INTRINSIC Semiconductor Licenses Key Polishing Process for Silicon Carbide (SiC) Wafers

INTRINSIC Semiconductor, a privately held manufacturer of wide bandgap materials and devices, has signed a license agreement for an advanced chemical mechanical polishing (ACMP) process created at the Penn State Electro-Optics Center with research funds provided by the Defense Advanced Research Projects Agency (DARPA). The Center’s results were presented at the International Conference on Silicon Carbide and Related Materials (ICSCRM), September 18-23, 2005.

Silicon Carbide has inherently superior characteristics to silicon and other semiconductor materials in high-power, high-frequency, and high-temperature applications. However, micropipe defects -- voids that permeate SiC material as it is grown -- have been a leading contributor to SiC's low yields and associated high costs. INTRINSIC's micropipe-free material, which was achieved using the Company's commercial production equipment, represents a major industry milestone towards SiC's commercialization.

The goal of any semiconductor polishing process is to create surface conditions that are suitable for subsequent process steps, including the growth of high quality epitaxial device structures. The ACMP process eliminates the selectivity associated with the removal of material surrounding existing scratches and defects. As a direct result, this polishing process has been shown to create atomically flat surfaces for epitaxial device layers with superior performance compared to what is obtained via state of the art processes.

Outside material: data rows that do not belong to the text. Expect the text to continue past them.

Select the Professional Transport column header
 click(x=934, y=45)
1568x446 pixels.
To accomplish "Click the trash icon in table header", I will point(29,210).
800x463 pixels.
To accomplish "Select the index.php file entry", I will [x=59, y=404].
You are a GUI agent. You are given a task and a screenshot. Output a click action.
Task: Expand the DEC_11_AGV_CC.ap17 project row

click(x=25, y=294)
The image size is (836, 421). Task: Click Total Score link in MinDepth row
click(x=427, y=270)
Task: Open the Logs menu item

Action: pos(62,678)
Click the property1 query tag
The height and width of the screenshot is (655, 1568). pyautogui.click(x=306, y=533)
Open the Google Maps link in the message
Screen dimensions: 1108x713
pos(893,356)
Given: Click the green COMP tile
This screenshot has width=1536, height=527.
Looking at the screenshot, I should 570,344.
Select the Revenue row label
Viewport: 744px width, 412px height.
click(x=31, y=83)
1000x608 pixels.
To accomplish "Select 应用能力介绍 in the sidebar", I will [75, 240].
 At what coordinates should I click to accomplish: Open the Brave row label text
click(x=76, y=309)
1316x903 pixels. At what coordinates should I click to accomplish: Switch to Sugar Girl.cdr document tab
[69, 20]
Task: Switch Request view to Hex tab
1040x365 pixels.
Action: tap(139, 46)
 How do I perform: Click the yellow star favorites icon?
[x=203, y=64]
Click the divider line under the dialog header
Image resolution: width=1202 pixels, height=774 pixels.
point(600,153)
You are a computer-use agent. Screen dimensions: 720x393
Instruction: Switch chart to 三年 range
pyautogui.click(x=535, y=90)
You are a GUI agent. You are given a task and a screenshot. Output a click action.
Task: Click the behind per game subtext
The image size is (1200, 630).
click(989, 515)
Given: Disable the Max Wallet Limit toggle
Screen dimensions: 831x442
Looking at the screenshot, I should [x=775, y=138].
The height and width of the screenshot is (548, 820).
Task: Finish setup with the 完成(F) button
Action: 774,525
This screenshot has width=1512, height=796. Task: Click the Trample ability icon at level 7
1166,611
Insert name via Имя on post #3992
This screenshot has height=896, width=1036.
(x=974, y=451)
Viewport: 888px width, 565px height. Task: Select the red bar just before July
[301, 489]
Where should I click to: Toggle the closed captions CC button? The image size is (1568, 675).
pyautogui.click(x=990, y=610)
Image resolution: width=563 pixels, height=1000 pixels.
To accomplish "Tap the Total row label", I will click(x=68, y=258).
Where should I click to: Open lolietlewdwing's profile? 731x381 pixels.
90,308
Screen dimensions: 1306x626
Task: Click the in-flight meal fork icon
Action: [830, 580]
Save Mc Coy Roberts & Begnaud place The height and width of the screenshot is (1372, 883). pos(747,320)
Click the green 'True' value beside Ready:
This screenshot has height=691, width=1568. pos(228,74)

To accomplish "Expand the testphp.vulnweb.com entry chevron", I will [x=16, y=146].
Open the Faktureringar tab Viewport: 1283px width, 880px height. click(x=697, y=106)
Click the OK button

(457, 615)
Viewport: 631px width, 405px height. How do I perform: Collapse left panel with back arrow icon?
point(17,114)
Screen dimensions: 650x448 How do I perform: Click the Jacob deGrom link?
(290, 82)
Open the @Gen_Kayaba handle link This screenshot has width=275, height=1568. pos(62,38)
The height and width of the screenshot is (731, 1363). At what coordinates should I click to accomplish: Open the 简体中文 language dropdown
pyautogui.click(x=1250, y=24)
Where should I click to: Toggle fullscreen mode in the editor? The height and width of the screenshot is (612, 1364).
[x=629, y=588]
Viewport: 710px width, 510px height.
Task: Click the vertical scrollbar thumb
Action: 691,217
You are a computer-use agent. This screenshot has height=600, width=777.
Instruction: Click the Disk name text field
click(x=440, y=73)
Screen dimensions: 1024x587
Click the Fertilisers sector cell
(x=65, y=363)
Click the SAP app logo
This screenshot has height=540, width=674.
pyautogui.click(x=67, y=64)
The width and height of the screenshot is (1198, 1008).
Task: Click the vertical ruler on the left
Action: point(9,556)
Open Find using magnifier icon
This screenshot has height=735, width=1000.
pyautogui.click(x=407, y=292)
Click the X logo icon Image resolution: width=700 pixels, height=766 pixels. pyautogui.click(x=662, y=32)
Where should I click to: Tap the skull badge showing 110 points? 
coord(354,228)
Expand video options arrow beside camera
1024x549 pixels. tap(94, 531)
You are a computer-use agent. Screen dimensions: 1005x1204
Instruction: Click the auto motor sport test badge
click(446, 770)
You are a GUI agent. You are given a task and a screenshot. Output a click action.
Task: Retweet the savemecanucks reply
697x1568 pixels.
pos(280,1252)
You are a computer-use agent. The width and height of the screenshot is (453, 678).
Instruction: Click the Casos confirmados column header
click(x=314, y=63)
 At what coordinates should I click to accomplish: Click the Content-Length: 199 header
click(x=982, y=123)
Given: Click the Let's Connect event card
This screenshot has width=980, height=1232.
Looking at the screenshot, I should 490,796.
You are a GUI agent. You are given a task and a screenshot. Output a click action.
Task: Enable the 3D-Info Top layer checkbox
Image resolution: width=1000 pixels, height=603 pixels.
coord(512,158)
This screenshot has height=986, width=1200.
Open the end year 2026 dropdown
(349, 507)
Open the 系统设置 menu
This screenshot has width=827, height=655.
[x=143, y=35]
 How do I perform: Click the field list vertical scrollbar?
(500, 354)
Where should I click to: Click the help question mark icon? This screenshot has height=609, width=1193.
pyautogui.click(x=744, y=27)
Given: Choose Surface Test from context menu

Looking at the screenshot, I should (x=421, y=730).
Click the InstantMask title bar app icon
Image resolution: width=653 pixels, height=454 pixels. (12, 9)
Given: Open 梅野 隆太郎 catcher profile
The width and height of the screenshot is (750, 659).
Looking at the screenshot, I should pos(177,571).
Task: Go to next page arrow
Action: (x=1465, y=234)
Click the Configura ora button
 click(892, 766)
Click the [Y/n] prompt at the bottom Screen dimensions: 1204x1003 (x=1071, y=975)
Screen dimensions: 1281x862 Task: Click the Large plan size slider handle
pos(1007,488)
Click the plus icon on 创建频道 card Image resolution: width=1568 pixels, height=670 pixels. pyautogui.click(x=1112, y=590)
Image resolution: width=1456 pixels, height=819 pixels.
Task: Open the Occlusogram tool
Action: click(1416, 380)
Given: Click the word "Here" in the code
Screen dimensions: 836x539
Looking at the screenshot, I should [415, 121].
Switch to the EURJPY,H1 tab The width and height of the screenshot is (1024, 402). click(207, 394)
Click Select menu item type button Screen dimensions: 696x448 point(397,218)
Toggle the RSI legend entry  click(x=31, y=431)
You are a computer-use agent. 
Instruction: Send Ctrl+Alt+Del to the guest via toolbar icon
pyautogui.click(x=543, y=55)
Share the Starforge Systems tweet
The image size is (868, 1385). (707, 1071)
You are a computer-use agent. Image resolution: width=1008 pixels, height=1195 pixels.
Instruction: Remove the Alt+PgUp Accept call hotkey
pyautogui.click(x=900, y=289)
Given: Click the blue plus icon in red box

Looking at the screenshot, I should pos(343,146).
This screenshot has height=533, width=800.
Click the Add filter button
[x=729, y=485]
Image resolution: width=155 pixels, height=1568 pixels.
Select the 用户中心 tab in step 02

“Our substrate surfaces are the foundation of cutting edge research around the world as well as tomorrow’s products at leading companies,” said Dr. Cengiz Balkas, INTRINSIC President and CEO. “Each manufacturing step leaves a chemical and physical legacy for the next, and current polish processes lead to differential polish rates and non-uniformity. The superior reduction in selectivity achieved by Penn State means all of these regions are planarized more evenly, with benefits to the surface as well as the subsurface. For INTRINSIC’s customers, this means better substrates and epi products, greater production capacity in our fab, and reflects our far-reaching commitment to quality.”

“Penn State is pleased to execute this license agreement with INTRINSIC and is looking forward to aiding the commercial deployment of this technology “ reported Richard Weyer, Senior Technology Licensing Officer at Penn State’s Intellectual Property Office. “This license is an excellent example of how dual-use technology can be transferred to the commercial sector.”

As silicon carbide hits its stride in applications from communications to electric vehicles, the demand for greater and greater areas of damage-free, micropipe-free real estate will soar. Coupled with today’s announcement, INTRINSIC’s recent announcement of Zero MicroPipe™ (ZMP™) material and the addition of 100-mm production to current 50-mm (2-in.) and 75-mm (3-in.) substrates sets an aggressive standard in the industry as well as a beacon for customers with demanding needs.

INTRINSIC manufactures both insulating and conducting SiC wafers, and SiC and gallium nitride (GaN) epitaxial products in 50-mm and 75-mm diameters, and will expand all products in this diverse line to 100-mm. In addition, the Company is currently developing ZMP™ production for 100-mm product.